James Henry Hammond (15 November 1807 – 13 November 1864) was a member of the US House of Representatives (N-SC 4) from 4 March 1835 to 26 February 1836 (succeeding John M. Felder and preceding Franklin H. Elmore), Governor (D) from 8 December 1842 to 7 December 1844 (succeeding John Peter Richardson II and preceding William Aiken Jr.), and a US Senator from 7 December 1857 to 11 November 1860 (succeeding Andrew Butler and preceding Frederick A. Sawyer).
▬▬▬▬▬▬
» To do:
a: In the passage on James Henry Hammond, who preceded him as US Senator?
b: Translate this sentence from the passage on James Henry Hammond into Spanish: "James Henry Hammond (15 November 1807 – 13 November 1864) was a member of the US House of Representatives (N-SC 4) from 4 March 1835 to 26 February 1836 (succeeding John M. Felder and preceding Franklin H. Elmore), Governor (D) from 8 December 1842 to 7 December 1844 (succeeding John Peter Richardson II and preceding William Aiken Jr.), and a US Senator from 7 December 1857 to 11 November 1860 (succeeding Andrew Butler and preceding Frederick A. Sawyer)."
c: Carry on the passage about James Henry Hammond, picking up after its last sentence.
▬▬▬▬▬▬
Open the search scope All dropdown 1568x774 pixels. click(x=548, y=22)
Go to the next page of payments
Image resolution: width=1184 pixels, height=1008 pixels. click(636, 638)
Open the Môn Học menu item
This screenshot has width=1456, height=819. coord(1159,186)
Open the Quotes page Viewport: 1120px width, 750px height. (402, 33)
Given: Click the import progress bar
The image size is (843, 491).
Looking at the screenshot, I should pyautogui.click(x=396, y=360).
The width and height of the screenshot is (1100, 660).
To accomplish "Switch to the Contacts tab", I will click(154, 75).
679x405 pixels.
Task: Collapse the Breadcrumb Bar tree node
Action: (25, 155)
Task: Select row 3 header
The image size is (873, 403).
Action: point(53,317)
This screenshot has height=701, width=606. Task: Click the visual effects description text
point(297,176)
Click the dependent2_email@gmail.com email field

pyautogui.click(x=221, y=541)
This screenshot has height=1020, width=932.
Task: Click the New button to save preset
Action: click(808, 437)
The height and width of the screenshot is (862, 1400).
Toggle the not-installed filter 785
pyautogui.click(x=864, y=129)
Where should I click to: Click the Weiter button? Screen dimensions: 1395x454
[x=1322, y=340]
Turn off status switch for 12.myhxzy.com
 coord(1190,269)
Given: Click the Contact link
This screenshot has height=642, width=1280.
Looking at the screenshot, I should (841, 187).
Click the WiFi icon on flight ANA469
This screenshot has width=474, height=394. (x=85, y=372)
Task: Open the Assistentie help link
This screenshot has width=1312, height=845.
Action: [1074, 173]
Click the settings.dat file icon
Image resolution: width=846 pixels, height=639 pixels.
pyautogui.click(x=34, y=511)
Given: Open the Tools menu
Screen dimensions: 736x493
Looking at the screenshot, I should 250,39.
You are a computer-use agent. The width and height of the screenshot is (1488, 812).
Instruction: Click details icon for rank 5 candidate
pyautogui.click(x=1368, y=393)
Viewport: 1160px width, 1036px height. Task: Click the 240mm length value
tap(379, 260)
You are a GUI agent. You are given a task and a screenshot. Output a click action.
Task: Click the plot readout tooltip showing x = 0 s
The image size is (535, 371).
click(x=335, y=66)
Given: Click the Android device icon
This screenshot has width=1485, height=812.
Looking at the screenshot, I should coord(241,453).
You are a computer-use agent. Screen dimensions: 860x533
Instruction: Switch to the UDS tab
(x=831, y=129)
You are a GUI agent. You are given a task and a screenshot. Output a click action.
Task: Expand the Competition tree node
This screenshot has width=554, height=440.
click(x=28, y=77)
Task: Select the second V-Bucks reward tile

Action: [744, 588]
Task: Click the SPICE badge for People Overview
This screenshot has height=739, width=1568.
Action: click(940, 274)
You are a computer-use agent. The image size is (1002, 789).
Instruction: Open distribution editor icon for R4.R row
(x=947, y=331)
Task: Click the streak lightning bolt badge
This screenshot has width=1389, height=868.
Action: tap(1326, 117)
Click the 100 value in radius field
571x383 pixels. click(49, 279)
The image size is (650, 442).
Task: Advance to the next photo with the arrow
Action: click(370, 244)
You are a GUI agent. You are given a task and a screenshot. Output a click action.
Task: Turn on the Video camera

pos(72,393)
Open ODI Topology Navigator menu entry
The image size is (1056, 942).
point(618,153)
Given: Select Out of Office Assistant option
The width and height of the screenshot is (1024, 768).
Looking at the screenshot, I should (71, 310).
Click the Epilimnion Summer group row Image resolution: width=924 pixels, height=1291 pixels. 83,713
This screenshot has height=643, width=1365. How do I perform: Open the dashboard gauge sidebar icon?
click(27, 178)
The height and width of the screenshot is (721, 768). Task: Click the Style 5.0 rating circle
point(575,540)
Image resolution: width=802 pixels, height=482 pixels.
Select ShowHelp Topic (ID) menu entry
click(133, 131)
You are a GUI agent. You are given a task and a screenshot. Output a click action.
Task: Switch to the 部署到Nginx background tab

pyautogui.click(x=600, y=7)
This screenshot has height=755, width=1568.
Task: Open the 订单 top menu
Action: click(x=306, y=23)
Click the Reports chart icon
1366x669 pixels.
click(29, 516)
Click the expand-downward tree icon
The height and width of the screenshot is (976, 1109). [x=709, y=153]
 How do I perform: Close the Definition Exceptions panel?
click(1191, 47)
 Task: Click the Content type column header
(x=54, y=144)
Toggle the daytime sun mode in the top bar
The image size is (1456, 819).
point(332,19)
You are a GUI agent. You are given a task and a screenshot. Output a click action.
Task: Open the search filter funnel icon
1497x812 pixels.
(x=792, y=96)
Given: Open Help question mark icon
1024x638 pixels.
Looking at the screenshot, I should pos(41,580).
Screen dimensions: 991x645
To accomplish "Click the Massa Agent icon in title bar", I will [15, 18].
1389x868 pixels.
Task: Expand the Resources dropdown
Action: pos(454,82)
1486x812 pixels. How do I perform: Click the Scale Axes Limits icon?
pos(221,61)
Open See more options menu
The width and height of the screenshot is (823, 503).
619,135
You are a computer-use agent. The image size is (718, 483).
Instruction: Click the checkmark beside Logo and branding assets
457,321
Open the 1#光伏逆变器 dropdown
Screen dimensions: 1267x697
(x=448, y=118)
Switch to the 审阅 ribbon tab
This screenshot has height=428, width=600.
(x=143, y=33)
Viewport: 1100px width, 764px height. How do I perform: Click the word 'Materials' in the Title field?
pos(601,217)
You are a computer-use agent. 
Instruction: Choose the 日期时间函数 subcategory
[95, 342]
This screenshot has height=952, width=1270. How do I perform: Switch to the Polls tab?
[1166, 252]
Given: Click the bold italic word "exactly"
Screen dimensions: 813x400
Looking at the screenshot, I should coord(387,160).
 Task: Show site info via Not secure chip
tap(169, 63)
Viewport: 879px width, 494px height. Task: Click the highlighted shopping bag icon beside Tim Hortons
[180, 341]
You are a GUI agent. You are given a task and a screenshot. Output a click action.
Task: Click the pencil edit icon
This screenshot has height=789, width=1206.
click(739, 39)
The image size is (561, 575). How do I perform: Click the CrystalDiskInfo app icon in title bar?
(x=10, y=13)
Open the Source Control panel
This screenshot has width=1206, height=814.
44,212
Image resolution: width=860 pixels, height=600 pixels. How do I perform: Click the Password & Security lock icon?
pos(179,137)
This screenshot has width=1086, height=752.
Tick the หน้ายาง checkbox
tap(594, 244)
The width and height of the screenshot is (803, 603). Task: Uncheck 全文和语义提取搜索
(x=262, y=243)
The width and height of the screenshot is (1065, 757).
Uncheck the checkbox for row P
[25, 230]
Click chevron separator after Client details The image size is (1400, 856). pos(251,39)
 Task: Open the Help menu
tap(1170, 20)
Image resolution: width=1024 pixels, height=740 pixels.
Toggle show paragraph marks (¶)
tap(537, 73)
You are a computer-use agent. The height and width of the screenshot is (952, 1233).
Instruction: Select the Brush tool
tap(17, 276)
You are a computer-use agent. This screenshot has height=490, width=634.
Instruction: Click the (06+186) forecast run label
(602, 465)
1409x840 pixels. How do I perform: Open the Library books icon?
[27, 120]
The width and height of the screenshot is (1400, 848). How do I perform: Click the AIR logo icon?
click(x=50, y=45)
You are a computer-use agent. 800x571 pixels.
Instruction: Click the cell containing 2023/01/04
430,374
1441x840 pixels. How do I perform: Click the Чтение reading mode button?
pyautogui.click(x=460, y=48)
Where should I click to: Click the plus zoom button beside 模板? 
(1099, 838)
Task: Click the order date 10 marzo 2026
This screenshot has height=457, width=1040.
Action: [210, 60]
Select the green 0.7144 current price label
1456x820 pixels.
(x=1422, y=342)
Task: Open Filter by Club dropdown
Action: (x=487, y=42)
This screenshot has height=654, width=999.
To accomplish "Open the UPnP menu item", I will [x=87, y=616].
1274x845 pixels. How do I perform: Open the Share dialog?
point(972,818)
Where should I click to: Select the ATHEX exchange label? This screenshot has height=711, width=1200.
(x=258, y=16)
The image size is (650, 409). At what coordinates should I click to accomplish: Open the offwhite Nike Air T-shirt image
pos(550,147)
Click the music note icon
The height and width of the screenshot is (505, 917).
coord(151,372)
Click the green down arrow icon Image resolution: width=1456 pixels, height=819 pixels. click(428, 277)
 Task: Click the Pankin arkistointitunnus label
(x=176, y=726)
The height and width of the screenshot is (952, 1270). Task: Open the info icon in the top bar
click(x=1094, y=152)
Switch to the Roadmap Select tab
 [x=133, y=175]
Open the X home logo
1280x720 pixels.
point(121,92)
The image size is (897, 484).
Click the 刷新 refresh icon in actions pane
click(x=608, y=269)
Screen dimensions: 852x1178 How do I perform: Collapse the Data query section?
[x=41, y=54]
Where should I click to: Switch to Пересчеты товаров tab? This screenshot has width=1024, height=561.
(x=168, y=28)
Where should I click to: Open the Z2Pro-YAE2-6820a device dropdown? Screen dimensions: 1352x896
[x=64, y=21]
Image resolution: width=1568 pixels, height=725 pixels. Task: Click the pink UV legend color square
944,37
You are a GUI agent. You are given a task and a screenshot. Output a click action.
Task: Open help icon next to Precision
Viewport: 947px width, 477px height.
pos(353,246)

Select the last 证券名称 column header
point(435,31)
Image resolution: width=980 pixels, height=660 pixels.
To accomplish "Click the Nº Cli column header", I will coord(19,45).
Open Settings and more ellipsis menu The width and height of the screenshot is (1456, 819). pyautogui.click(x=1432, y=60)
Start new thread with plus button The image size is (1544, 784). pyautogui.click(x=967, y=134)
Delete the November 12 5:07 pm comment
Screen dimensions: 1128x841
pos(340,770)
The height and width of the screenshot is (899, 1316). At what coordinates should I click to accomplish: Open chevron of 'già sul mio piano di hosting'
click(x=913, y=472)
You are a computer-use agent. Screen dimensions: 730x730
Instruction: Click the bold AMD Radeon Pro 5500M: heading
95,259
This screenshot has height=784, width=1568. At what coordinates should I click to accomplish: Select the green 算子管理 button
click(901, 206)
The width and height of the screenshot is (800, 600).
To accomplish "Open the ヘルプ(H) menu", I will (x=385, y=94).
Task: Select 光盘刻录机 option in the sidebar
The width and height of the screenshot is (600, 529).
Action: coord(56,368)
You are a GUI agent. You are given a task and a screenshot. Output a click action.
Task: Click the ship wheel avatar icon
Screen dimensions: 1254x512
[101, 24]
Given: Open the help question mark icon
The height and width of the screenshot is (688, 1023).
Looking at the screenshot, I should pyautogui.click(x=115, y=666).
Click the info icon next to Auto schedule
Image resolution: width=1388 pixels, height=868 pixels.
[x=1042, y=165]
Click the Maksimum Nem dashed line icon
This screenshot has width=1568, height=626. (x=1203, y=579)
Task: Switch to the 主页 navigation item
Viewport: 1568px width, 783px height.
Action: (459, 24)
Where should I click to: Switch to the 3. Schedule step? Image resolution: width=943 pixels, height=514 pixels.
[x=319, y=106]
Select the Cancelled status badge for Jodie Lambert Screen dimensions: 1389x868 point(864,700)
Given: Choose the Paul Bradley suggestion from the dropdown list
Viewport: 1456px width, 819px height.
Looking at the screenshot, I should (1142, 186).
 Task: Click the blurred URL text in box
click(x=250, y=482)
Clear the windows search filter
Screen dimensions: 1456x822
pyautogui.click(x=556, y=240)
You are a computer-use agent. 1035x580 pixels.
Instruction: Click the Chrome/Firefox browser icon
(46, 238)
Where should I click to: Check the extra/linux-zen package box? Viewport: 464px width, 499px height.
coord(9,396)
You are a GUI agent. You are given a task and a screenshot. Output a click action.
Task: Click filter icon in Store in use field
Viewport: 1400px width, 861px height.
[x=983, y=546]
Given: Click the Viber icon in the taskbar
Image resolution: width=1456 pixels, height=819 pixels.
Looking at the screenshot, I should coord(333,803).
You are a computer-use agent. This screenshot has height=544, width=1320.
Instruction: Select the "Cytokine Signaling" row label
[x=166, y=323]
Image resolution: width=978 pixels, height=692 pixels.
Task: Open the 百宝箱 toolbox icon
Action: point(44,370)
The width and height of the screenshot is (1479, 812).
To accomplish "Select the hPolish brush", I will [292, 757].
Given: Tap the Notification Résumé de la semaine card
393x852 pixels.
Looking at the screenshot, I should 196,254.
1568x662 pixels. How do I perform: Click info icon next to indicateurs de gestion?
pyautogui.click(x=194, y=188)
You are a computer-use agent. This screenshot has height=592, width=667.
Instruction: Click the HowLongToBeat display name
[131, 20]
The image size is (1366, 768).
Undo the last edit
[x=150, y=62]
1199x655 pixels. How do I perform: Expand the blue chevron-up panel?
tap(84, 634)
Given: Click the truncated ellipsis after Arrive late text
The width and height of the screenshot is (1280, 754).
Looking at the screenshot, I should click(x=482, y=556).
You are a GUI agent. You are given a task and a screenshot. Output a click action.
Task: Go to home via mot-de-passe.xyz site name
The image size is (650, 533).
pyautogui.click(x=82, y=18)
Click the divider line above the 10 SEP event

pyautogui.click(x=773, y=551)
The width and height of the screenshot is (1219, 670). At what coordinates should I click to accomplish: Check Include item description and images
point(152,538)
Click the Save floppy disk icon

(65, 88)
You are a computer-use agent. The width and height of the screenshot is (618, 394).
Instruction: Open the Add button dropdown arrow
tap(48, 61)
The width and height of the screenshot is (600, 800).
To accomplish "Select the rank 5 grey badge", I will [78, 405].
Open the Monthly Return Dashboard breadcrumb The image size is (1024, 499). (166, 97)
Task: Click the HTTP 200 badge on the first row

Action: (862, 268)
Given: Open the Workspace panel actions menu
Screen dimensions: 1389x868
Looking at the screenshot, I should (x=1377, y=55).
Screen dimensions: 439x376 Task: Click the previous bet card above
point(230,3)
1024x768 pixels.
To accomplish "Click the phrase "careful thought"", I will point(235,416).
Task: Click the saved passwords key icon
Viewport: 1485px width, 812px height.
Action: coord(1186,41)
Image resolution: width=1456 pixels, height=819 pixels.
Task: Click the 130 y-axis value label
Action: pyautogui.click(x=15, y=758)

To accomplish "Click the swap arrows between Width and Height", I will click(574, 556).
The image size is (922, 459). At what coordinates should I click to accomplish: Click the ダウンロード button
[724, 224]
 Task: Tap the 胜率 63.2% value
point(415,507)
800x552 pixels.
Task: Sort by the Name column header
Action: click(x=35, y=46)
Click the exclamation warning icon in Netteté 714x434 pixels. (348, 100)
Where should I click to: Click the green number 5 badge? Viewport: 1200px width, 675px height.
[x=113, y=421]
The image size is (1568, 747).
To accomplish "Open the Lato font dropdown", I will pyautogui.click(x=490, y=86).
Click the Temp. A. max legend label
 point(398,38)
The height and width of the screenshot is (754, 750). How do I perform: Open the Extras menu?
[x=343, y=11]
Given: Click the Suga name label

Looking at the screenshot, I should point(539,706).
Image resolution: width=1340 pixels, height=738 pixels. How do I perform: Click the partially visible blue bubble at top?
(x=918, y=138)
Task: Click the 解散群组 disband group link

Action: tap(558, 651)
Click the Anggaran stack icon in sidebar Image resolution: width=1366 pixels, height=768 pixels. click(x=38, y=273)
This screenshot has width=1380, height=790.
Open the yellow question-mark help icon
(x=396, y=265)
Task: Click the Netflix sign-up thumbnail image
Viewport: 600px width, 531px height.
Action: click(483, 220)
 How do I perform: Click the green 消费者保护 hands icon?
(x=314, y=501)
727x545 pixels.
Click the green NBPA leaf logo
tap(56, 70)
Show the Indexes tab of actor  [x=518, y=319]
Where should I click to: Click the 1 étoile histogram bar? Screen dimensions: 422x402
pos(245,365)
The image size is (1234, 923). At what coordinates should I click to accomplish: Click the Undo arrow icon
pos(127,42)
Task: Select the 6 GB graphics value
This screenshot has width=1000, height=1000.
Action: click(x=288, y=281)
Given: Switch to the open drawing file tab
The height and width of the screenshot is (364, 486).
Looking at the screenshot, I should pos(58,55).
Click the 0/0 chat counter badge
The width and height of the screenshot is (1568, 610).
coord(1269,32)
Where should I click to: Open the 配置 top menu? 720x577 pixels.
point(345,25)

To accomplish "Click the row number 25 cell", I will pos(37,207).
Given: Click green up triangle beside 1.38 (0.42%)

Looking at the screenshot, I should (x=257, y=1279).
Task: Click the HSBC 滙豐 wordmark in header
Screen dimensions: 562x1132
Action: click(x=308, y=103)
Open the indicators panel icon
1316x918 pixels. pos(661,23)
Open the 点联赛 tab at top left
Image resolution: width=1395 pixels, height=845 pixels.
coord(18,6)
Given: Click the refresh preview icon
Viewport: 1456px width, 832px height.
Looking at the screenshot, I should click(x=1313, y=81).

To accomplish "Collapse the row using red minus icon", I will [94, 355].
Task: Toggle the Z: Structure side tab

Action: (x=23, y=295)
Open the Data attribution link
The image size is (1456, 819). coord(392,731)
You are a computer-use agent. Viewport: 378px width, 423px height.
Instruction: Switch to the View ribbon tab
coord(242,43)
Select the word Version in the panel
▬▬▬▬▬▬
» Task-by-task answers:
a: Andrew Butler

b: James Henry Hammond (15 de noviembre de 1807 – 13 de noviembre de 1864) fue miembro de la Cámara de Representantes de los EE. UU. (N-SC 4) desde el 4 de marzo de 1835 hasta el 26 de febrero de 1836 (sucediendo a John M. Felder y precediendo a Franklin H. Elmore), gobernador (D) desde el 8 de diciembre de 1842 hasta el 7 de diciembre de 1844 (sucediendo a John Peter Richardson II y precediendo a William Aiken Jr.), y senador de los EE. UU. desde el 7 de diciembre de 1857 hasta el 11 de noviembre de 1860 (sucediendo a Andrew Butler y precediendo a Frederick A. Sawyer).

c:
Biography[]

James Henry Hammond was born in Newberry County, South Carolina in 1807, and he became a lawyer in 1828. He established a pro-nullification newspaper in Columbia, and he married into the planter class (becoming brother-in-law to Wade Hampton II and the uncle of Wade Hampton III), coming to own 300 slaves and a number of plantation houses. He went on to serve as a member of the US House of Representatives as a Nullifier Party member, and he went on to serve as Governor from 1842 to 1844 and as a US Senator from 1857 to 1860. He was an outspoken defender of slavery and states' rights during his time in office, arguing that slaves in the south were well-compsenated, while northern "slaves" (laborers) were scantily compensated. He was expelled from the Senate in 1860 when his state seceded from the United States, and he died in 1864.